Fitting developed the concept of the Younge tradition (also known as the Western Basin) to interpret a long occupational sequence in southeast Michigan and the western Lake Erie basin that some believe goes from as far back as the late Archaic Period (c. B.C. 3000) and extending to the Late Woodland Period (c. A.D. 1400).

The Late Woodland portion of the sequence is as follows: Riviere Au Vase phase (c. A.D. 600–900), Younge phase (c. A.D. 900–1100), the Springwells phase (c. A.D. 1100–1350) and the Wolf phase (after c. A.D. 1250).

The Younge phase, as well as the Younge tradition, is named after the Younge site, which is the first site where pottery of this tradition was excavated.

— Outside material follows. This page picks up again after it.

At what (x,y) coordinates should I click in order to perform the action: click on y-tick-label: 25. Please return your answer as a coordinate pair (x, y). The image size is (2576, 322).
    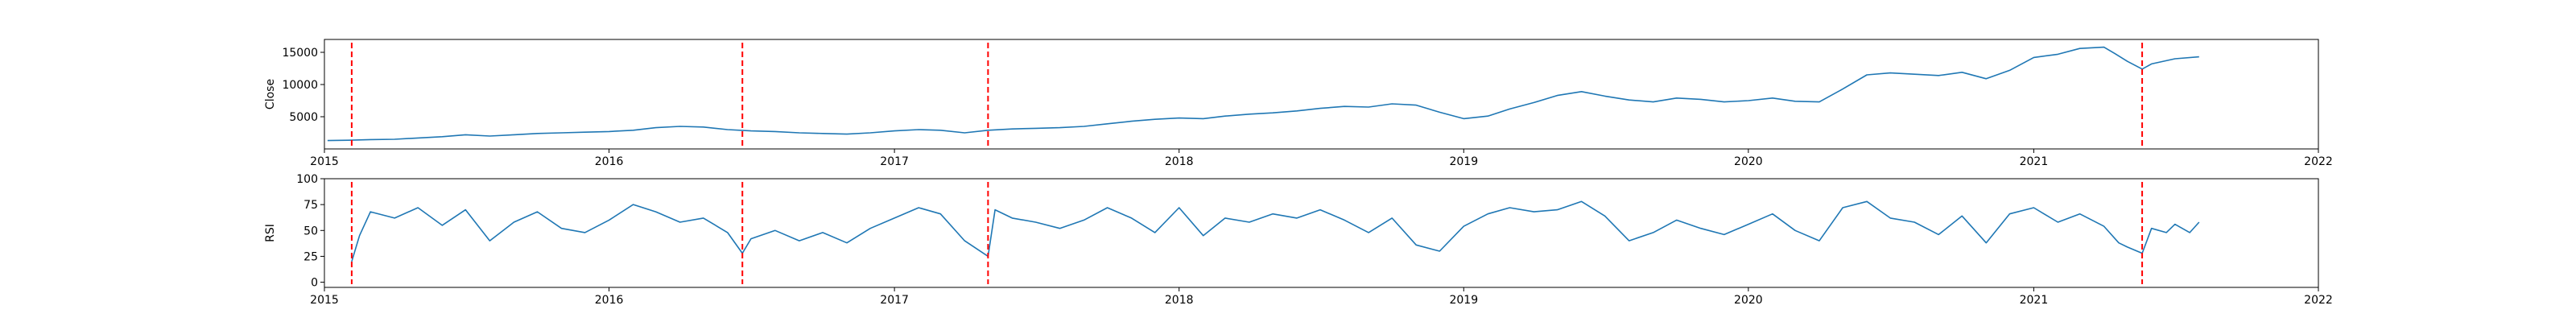
    Looking at the image, I should click on (310, 256).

According to Fitting, judging by the trends in pottery styles within the Younge tradition, the Younge site occupation is slightly later in the sequence than that of Riviere au Vase.

The Late Woodland sequence of the Younge tradition roughly coincides with the Glen Meyer and Pickering Early Ontario Iroquois tradition in Canada, and the Owasco (pre-Iroquois) phase in New York state. It has been suggested, based on certain similarities in pottery styles, that they are all related and therefore the Younge tradition peoples may have been speakers of an Iroquoian language. Greenman points out the similarities between the artifacts found at Younge and the artifacts from the Uren site, a Proto-Neutral Ontario Iroquois site in Canada.

== Significance ==

The Riviere au Vase Site was among the earliest sites to be excavated in southeastern Michigan. The large sample of pottery has been instrumental in developing a chronological and cultural sequence for the region. Also, the large number of burials present at the site illustrate some of the mortuary customs from this period.